Wayne Harrison Soccer Awareness Training Programs:
A former pro soccer player at Blackpool F.C. in the English Championship league as well as the Academy Director, Harrison was also the Youth Director Al Ain Football Club in the UAE. An author of more than 12 books on soccer coaching, he now coaches youth soccer, writes and presents at coaching symposiums worldwide. Harrison holds a UEFA ‘A’ License and the NSCAA Premier Diploma, as well as a bachelor’s degree in applied physiology and sports psychology.
Walking around watching games at tournaments it is interesting listening to the information coaches were giving out to their Players and perhaps more importantly; the WAY they delivered it.
We all have our moments (myself included) where we get frustrated and let ourselves down with unwarranted criticism to a player or to our team; but most of us try to keep the negative comments to a minimum. (After all, soccer is an emotional game isn’t it; and we are all human and not perfect.)

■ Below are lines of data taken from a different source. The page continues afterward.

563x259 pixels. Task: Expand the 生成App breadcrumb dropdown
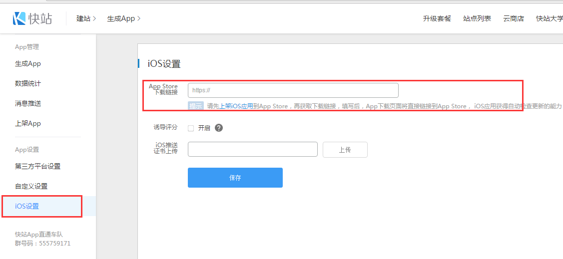coord(124,18)

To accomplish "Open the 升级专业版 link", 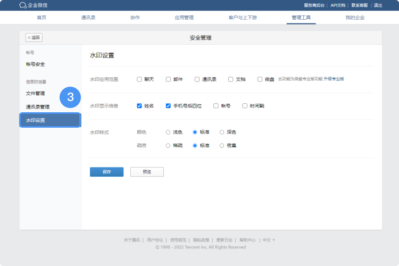I will click(334, 79).
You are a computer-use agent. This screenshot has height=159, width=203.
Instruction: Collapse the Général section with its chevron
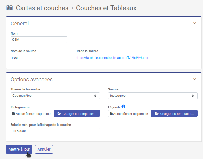(195, 23)
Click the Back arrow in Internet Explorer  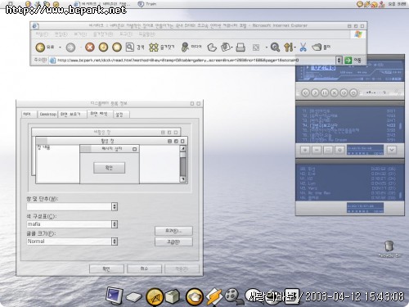(40, 47)
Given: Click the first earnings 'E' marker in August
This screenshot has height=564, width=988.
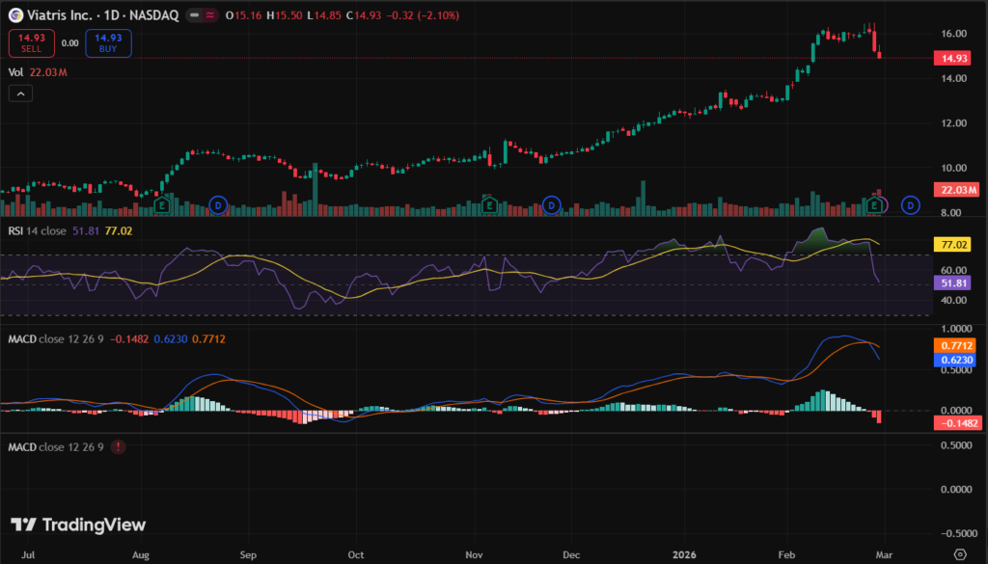Looking at the screenshot, I should pos(162,204).
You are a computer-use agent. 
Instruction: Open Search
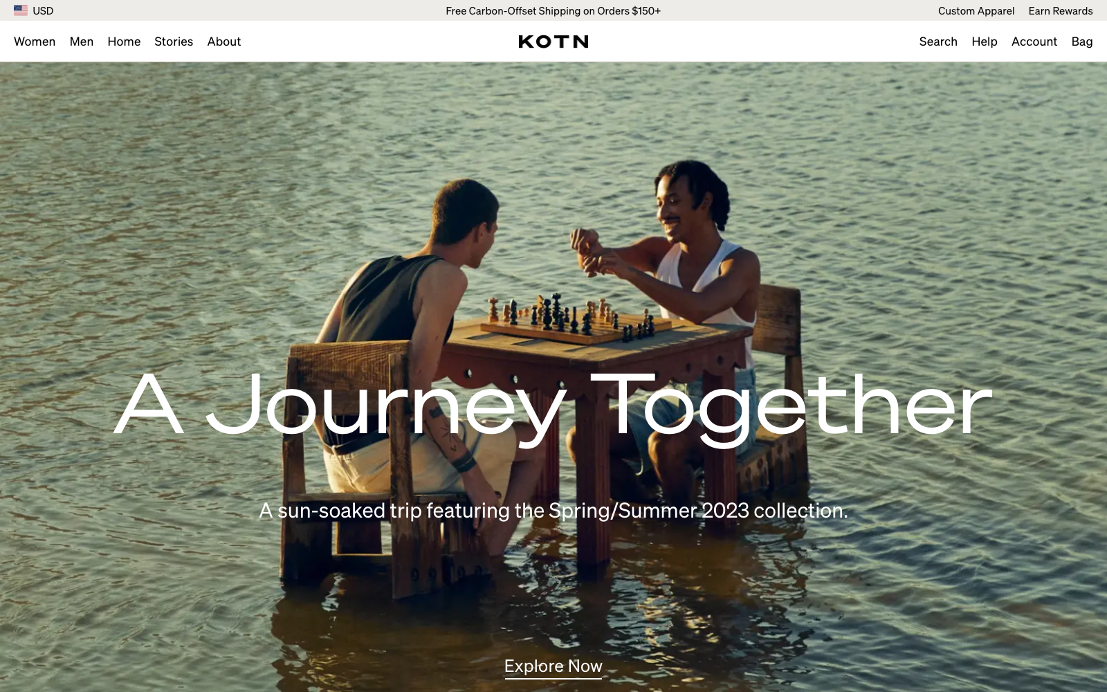[938, 42]
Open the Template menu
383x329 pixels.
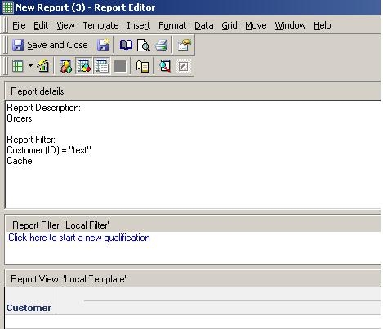tap(100, 25)
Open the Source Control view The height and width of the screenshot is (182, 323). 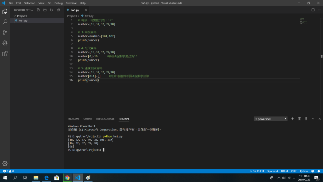tap(5, 32)
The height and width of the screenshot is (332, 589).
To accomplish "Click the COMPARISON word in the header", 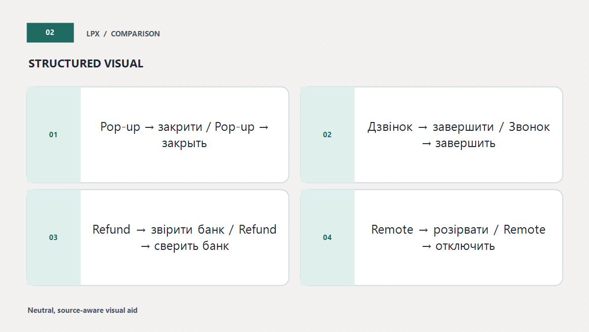I will point(135,34).
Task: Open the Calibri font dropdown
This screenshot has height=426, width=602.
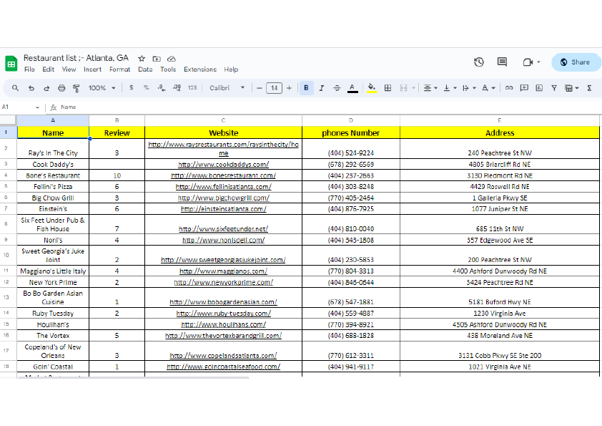Action: point(227,87)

I know my own feedback from the sidelines is 95% positive; UNLESS a player is not working hard enough. I also object to when players are trying things that he or she are not proficient at during critical games. I want players to be as effective as possible doing what they are good at.
Anything else is simply part of the learning process. Players will make mistakes and we as coaches MUST HELP players when they make mistakes; not chastise them. We must try to see the good in what they attempted.

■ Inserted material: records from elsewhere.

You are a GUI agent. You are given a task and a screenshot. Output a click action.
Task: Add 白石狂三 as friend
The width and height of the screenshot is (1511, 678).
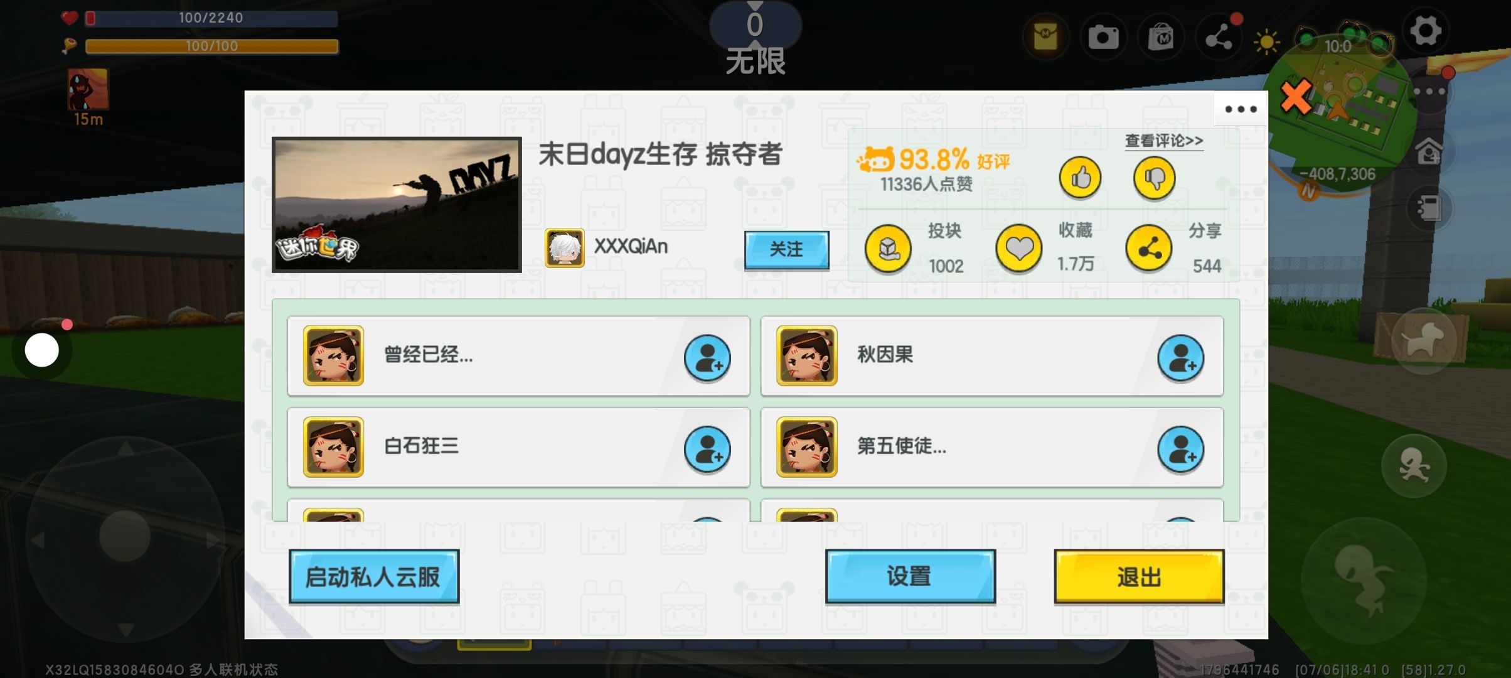click(707, 449)

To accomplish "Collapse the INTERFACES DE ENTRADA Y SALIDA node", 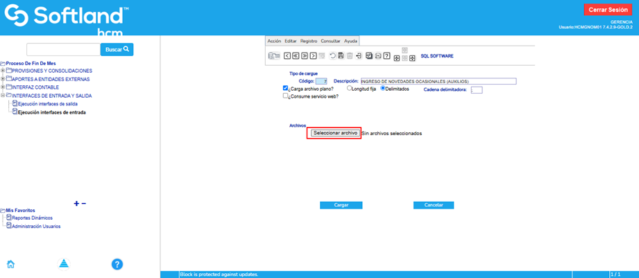I will (x=3, y=96).
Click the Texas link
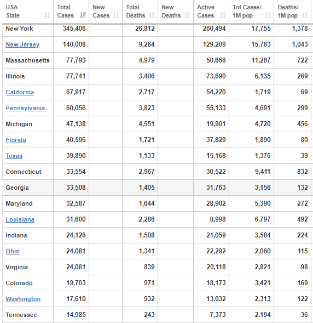This screenshot has height=323, width=313. (x=14, y=156)
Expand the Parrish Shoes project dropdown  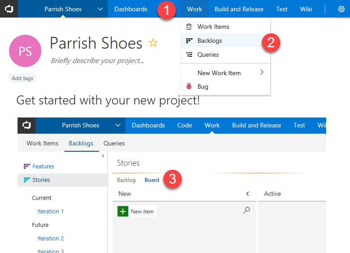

For example, if it was a poor pass and the player gave the ball away but at the same time it was a GREAT decision. We should praise their decision and encourage them to make a better pass next time. This approach encourages the player to try again, and not be afraid. Coaches can always work on improving the skills. That is our job, right?
So, back to what we started with; many very good coaches were giving positive and precise information and avoiding criticism of their players as best they could; and you could see the players were not afraid to try things on the field.

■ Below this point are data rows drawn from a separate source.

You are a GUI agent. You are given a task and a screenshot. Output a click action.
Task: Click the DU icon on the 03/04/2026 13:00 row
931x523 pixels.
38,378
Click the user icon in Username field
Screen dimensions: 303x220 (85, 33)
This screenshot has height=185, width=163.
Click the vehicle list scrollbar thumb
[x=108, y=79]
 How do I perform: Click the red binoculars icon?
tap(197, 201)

There were also some quite vocally abusive coaches focusing on all that was wrong and praising very little.
You can be sure many would HATE to play for a coach like this; and if we as coaches “PERSONALIZE” this by asking “Would I want to play for a coach who just said that?” (Meaning would you want to play for YOU), then this issue can become crystal clear. I believe this is a good guideline to work off of, don’t you think?
So ask yourself “Would you like to be coached by a person just like you?”
I would like to play for me because I try to make it fun and at the same time educational; and I don’t take myself too seriously; except when it really matters; and the players know when can have a laugh and a joke; and when we need to work. In my opinion, it’s a fine line but easily achievable to get the best out of players.
And when it is fun, we as coaches should enjoy it more too; after all, we want to have a great time also.
Back to those same abusers: this is damaging behavior for the players confidence and development, plus you could the tension in these players who were almost afraid to try anything because if it didn’t work and they would get shouted at.
The very fact the players were worried as the ball came to them made them give the ball away even more. The fear of inciting the coach to yell at them prevented them from being imaginative on the ball.
Coaches should help their players relax and be successful on the field. We must all try to have a positive attitude. Yes, it is difficult sometimes but we need to fight the inner demons and praise our players. It is important to be positive.
Coaches need to realize no player tries to give the ball away deliberately.
Players all want to be successful, no one wants to let down their teammates, their parents; or their coach.
All youth soccer players want to be the best they can be.
Recently at Soccerloco Surf Cup, a player was asked to play a ball to the feet of the striker. He started with a dead ball free kick, and he passed it 15 feet in the air and it went way over the strikers’ head. I heard it said that “He didn’t know his feet were on the top of his head.” Ok, not that funny but this was a successful comment. The point was made about a bad pass and the player knew it; but he didn’t feel bad about it; he just laughed as the manner it was said was jocular also..
The goal was achieved with a joke rather than a criticism. It got a laugh on the bench too.
We all still have our moments, and get mad at ourselves; but as their coach; we must treat the players, as we would want our coach to treat us.
How would we feel if we were the player making the mistake? How would we want to be spoken to by the coach? Ultimately, we all want to encourage players to do the best they can and not instill fear so the player is afraid of making the next pass.
We are basically talking about the PSYCHOLOGY of the game; and this is still a very underrated part of teaching the game. How to get into each players head to know how to get the best out of them is important. And every player is different; but most respond better to encouragement than negativity.
It’s all good food for thought and there is no one answer; but positivity, encouragement, and constructive feedback all help the learning process and makes it much more enjoyable experience for every player.
I always say this; you can perhaps forget what people say, you can perhaps forget what people do; but you can NEVER forget how they made you FEEL.
Make every player / child, FEEL GOOD, they will remember it for a lifetime.